EMIT delivers first-of-a-kind maps of minerals in Earth’s dust-source areas, enabling scientists to model the fine particles’ role in climate change and more.
NASA’s EMIT mission has created the first comprehensive maps of the world’s mineral dust-source regions, providing precise locations of 10 key minerals based on how they reflect and absorb light. When winds loft these substances into the air, they either cool or warm the atmosphere and Earth’s surface, depending on their composition. Understanding their abundance around the globe will help researchers predict future climate impacts.
Launched to the International Space Station in 2022, EMIT – short for Earth Surface Mineral Dust Source Investigation – is an imaging spectrometer developed by NASA’s Jet Propulsion Laboratory in Southern California. The mission fills a crucial need among climate scientists for more detailed information on surface mineral composition.

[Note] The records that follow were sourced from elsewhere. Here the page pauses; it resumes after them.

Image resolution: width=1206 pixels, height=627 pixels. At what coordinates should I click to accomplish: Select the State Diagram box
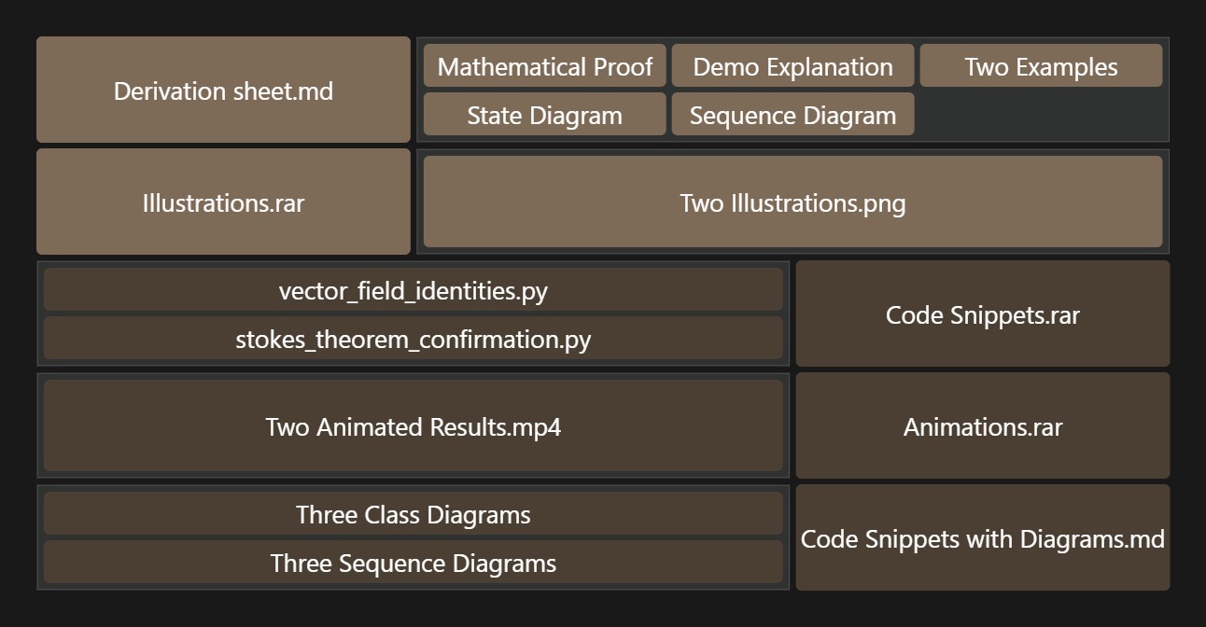tap(544, 115)
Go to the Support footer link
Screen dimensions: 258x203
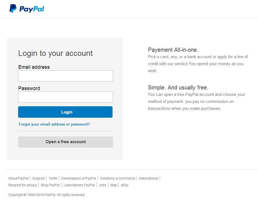(39, 178)
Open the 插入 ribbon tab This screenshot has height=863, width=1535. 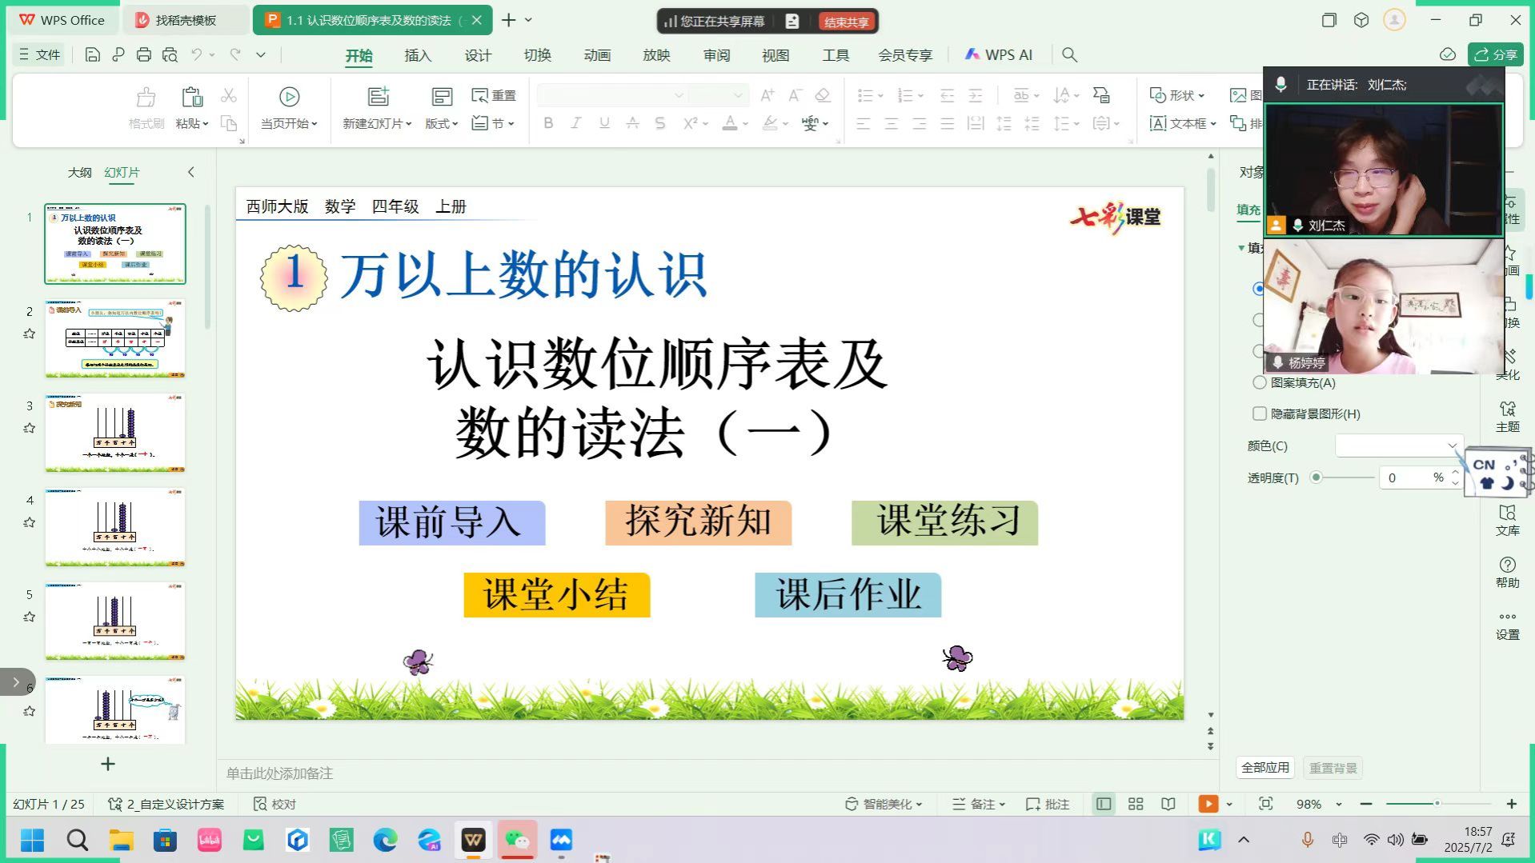tap(418, 55)
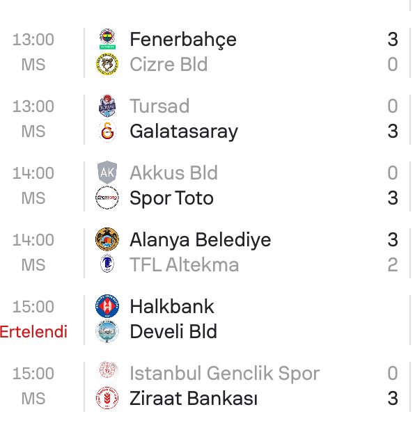The width and height of the screenshot is (415, 430).
Task: Open the Spor Toto round logo
Action: [107, 198]
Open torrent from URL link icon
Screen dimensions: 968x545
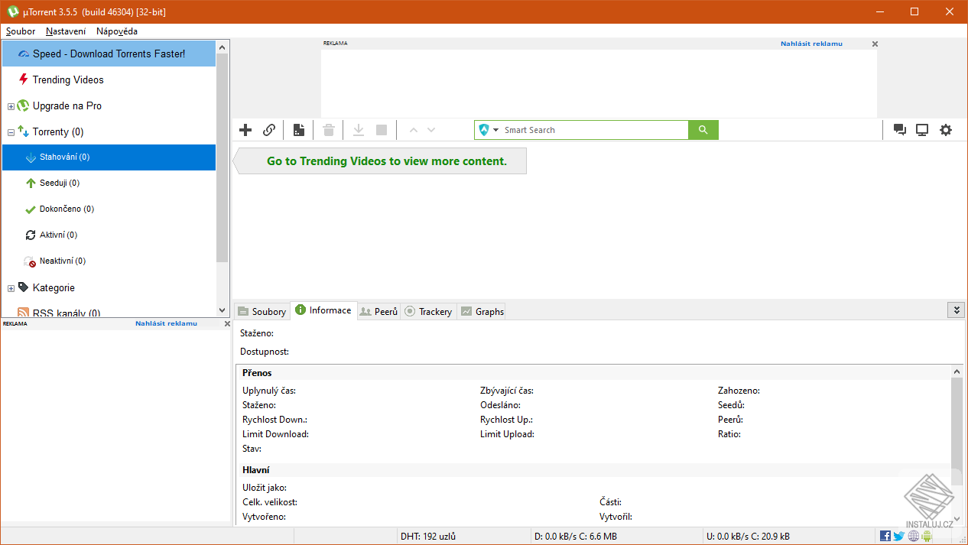(x=269, y=130)
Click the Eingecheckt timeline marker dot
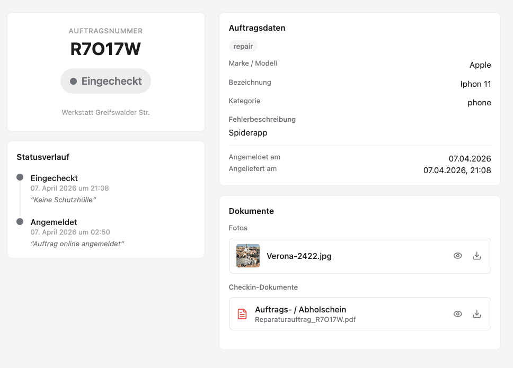This screenshot has height=368, width=513. pyautogui.click(x=20, y=177)
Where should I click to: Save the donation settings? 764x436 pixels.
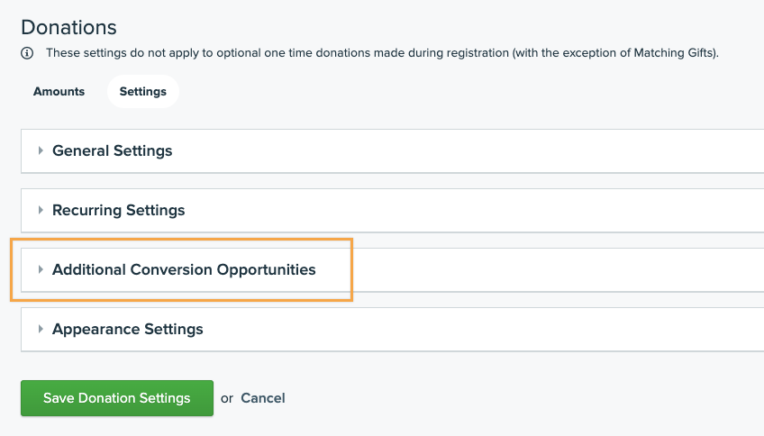[116, 398]
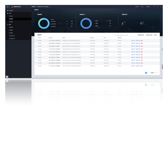
Task: Switch language using the EN link
Action: point(157,7)
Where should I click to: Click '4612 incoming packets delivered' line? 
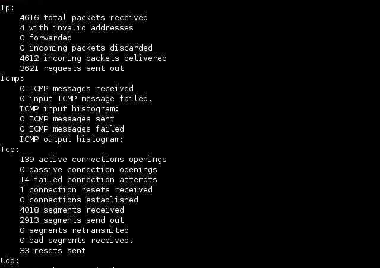93,58
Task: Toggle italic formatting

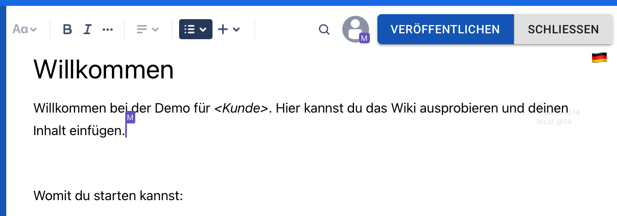Action: click(x=87, y=30)
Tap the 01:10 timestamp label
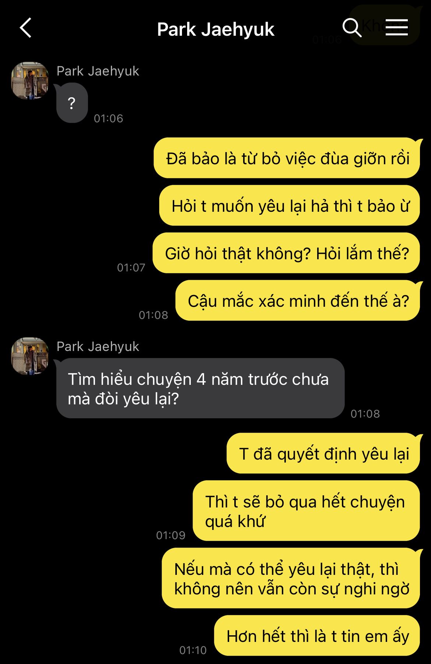This screenshot has width=431, height=664. 193,650
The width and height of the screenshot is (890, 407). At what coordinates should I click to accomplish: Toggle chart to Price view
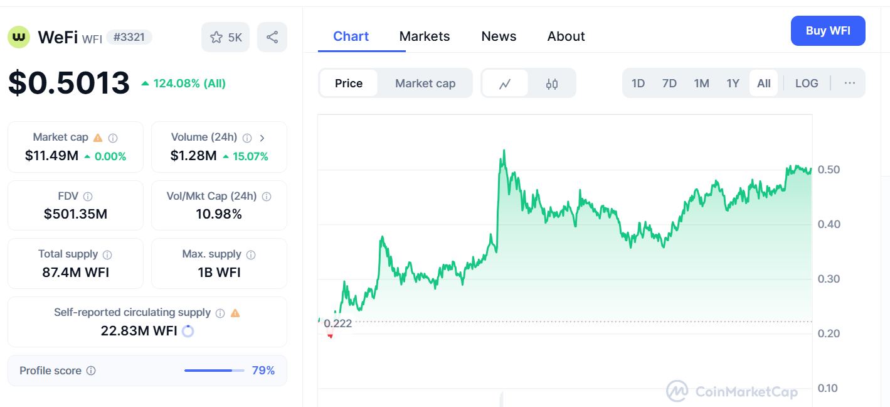[x=349, y=84]
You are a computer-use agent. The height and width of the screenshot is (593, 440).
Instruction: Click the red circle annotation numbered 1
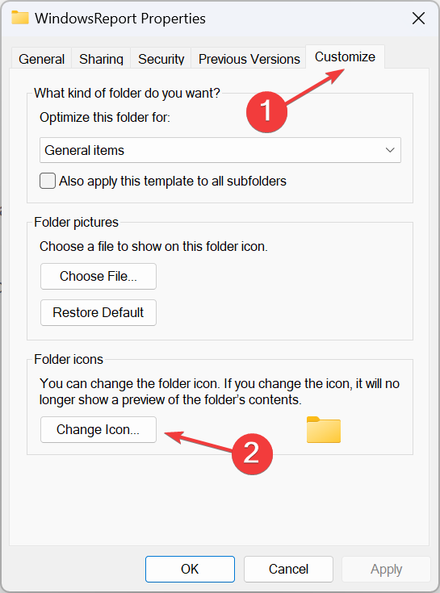(266, 112)
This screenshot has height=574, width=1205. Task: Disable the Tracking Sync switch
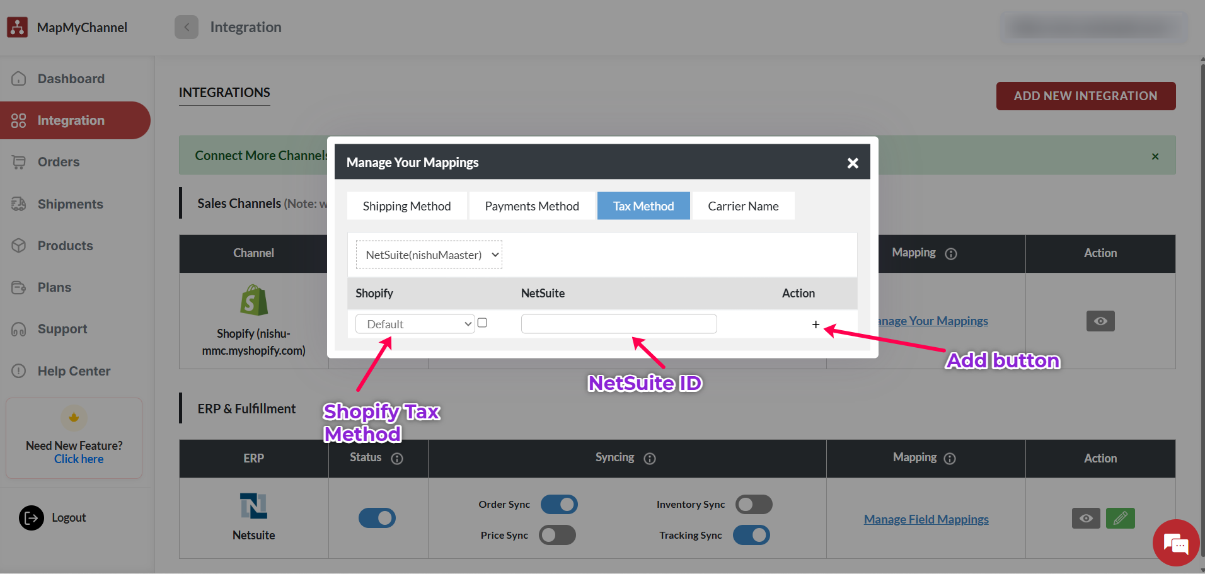point(751,536)
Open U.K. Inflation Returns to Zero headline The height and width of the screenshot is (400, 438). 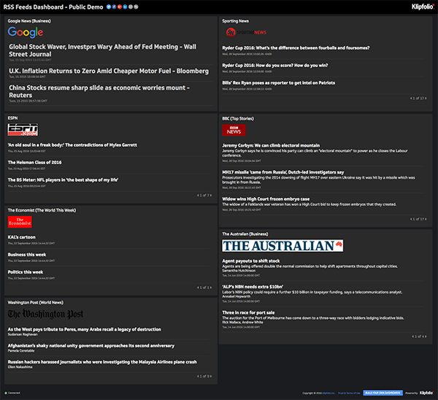(109, 71)
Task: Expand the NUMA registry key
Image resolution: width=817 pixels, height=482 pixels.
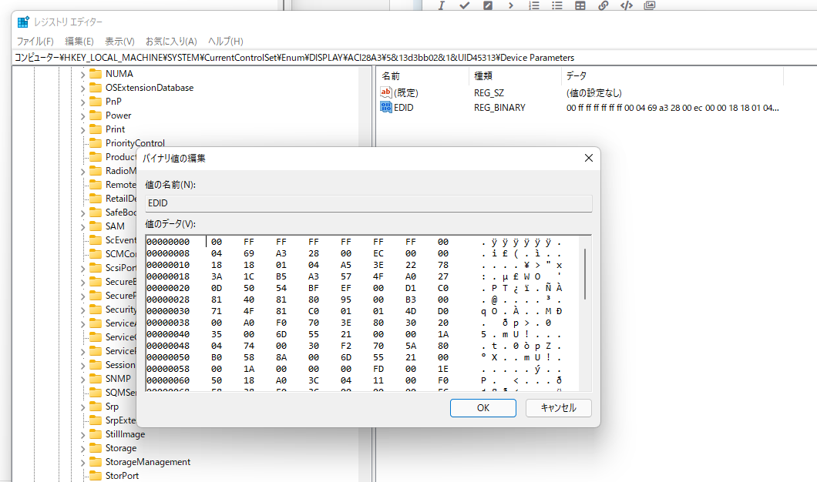Action: tap(82, 74)
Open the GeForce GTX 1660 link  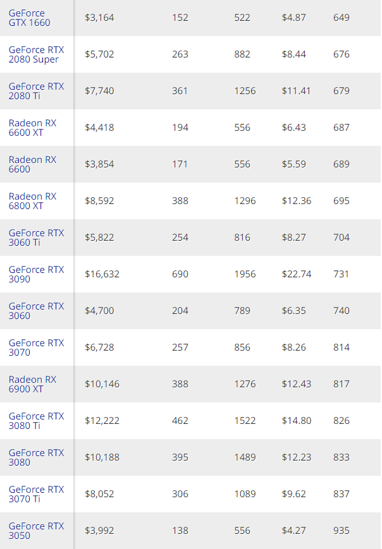coord(30,18)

Surveying Earth’s surface from about 250 miles (410 kilometers) above, EMIT scans broad areas that would be impossible for a geologist on the ground or instruments carried by aircraft to survey, yet it does this while achieving effectively the same level of detail.
EMIT, a NASA mission launched to the International Space Station in 2022, mapped hematite, goethite, and kaolinite in North Africa and the Arabian Peninsula. The three minerals are among 10 key substances the mission studied that are thought to influence climate change. NASA/JPL-Caltech
To date, the mission has captured more than 55,000 “scenes” – 50-by-50-mile
(80-by-80-kilometer) images of the surface – in its study area, which includes
arid regions within a 6,900-mile-wide (11,000-kilometer-wide) belt around
Earth’s mid-section. Taken together, the scenes comprise billions of
measurements – more than enough to create detailed maps of surface composition.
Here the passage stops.